Former finance minister Shaukat Tarin said on Saturday that the Federal Board of Revenue (FBR) needed a thorough surgery in order to improve tax collection.
Addressing the Economic Summit, 2011, organised by the American Business Council of Pakistan (ABC), Tarin said that the government did not balance its books. “There should not be any sacred cows when it comes to taxing the rich. Anyone who is earning money must pay taxes.”
He said that the country’s tax-to-GDP ratio should be increased to 15 per cent in five years, which currently stands at 8.9 per cent.
He said that public-sector enterprises were costing the country $5 billion every year. He said that privatisation of state-owned enterprises should be expedited. “Our strategy should be to turn around these companies and sell them. The government has no business doing business.”
He criticised the agriculture sector for not paying taxes and shying away from value-addition. He said that its growth rate in the past decade remained around 1.5 per cent. “We produce 25-30 mounds of wheat per acre while other countries produce 60-70 mounds per acre.”

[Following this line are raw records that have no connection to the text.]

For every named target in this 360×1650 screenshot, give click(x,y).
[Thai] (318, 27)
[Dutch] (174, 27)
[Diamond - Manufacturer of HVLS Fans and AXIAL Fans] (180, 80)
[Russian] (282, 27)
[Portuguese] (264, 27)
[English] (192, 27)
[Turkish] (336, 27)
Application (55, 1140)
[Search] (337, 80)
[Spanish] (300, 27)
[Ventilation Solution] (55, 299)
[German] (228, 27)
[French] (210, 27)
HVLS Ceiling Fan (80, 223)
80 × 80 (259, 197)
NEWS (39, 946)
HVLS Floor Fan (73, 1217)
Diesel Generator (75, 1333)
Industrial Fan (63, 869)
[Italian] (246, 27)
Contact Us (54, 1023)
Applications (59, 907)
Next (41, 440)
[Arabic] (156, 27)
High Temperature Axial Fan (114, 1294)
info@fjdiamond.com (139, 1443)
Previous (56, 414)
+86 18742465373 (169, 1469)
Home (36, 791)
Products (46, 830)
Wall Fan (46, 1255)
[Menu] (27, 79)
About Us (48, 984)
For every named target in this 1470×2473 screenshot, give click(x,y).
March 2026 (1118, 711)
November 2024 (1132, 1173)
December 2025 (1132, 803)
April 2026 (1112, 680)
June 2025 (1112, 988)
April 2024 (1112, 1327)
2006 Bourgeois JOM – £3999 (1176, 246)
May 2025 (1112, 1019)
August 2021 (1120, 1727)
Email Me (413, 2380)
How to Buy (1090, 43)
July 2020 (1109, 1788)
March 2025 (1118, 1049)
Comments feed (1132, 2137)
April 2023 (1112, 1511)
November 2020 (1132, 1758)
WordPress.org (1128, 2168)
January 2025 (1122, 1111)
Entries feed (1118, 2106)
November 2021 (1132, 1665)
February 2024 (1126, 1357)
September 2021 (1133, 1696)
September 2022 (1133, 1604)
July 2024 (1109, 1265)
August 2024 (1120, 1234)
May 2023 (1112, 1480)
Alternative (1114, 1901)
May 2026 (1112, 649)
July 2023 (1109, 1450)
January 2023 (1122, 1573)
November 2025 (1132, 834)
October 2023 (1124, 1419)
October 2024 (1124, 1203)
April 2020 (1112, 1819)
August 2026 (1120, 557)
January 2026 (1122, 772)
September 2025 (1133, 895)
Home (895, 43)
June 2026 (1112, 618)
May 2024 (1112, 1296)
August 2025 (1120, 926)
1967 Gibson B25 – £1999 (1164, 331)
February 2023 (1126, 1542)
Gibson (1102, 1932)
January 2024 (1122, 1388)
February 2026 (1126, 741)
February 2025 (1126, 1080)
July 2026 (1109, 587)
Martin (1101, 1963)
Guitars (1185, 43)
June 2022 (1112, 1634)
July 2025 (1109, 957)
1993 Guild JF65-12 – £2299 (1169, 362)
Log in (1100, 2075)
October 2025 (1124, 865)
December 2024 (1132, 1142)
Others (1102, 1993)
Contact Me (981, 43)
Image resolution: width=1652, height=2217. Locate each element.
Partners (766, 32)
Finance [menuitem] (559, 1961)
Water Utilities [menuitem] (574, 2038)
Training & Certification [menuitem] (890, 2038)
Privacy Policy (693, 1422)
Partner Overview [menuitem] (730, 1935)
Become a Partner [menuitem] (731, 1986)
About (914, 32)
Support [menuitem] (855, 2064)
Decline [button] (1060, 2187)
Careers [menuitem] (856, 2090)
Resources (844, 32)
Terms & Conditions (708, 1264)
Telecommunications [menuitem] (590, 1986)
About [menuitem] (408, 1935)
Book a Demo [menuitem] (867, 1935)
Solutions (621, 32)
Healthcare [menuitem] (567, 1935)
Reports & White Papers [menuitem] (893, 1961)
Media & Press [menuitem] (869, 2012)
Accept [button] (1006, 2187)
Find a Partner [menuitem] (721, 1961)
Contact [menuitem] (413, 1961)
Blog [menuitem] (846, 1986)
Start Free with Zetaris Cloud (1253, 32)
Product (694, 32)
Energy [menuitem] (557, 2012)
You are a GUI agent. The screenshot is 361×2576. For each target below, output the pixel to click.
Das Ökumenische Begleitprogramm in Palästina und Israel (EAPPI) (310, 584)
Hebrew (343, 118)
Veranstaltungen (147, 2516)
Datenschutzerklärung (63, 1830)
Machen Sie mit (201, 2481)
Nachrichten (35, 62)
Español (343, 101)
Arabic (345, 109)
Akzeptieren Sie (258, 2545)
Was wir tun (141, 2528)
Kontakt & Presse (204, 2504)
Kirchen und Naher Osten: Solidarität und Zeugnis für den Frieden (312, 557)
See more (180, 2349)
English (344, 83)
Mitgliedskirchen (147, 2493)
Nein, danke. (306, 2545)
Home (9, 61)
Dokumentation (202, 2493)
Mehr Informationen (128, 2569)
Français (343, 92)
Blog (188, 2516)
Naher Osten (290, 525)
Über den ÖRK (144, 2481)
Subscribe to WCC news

Speaking on the occasion, AF Ferguson and Company partner Shabbar Zaidi said that unlike the trend all over the world, Pakistan’s economy was moving from the regulated sector to the unregulated sector.
He said that Pakistan was perhaps the only country where the effective tax rate for incorporated companies was higher (35 per cent) than non-incorporated companies (20 per cent).
Zaidi called for decentralising the regulatory framework, saying that businessmen didn’t like to deal with the FBR, State Bank of Pakistan (SBP) and Securities and Exchange Commission of Pakistan (SECP). Zaidi said that medium and large businesses should ideally have a 60 per cent share in GDP. But in Pakistan’s case, he said, they contribute only 30 per cent to GDP.
Addressing the summit, Karachi Stock Exchange (KSE) Managing Director Nadeem Naqvi said that Pakistan lost about two per cent of GDP because of the electricity shortage every year. Referring to a report, he said that the power crisis, in addition to the security situation, was likely to cost the country another 3.7 per cent of GDP in fiscal 2011-12. “This means we’re going to lose 5.7 per cent of GDP to power and security crises in the current fiscal year.”
In contrast to other speakers who referred to Pakistan’s population as ‘human resource,’ Naqvi called it a ‘tsunami of ignorance,’ adding that the standard of business education in Pakistan was dismal. “Most MBAs I meet cannot speak for two minutes in an articulate manner.”
Replying to a question during the question and answer session, Tarin said that retailers from across the country paid only Rs75 million in taxes every year. He said that no restaurant in the country paid a single rupee in taxes.
Oxford University Press (OUP) Managing Director Ameena Saiyid, who was present in the audience, disagreed with Zaidi, saying that she had to pay protection money in Korangi, which she called a hotbed of bhatta. “I pay taxes through the nose. Yet I have to pay bhatta.”
Published in The Express Tribune, September 18th, 2011.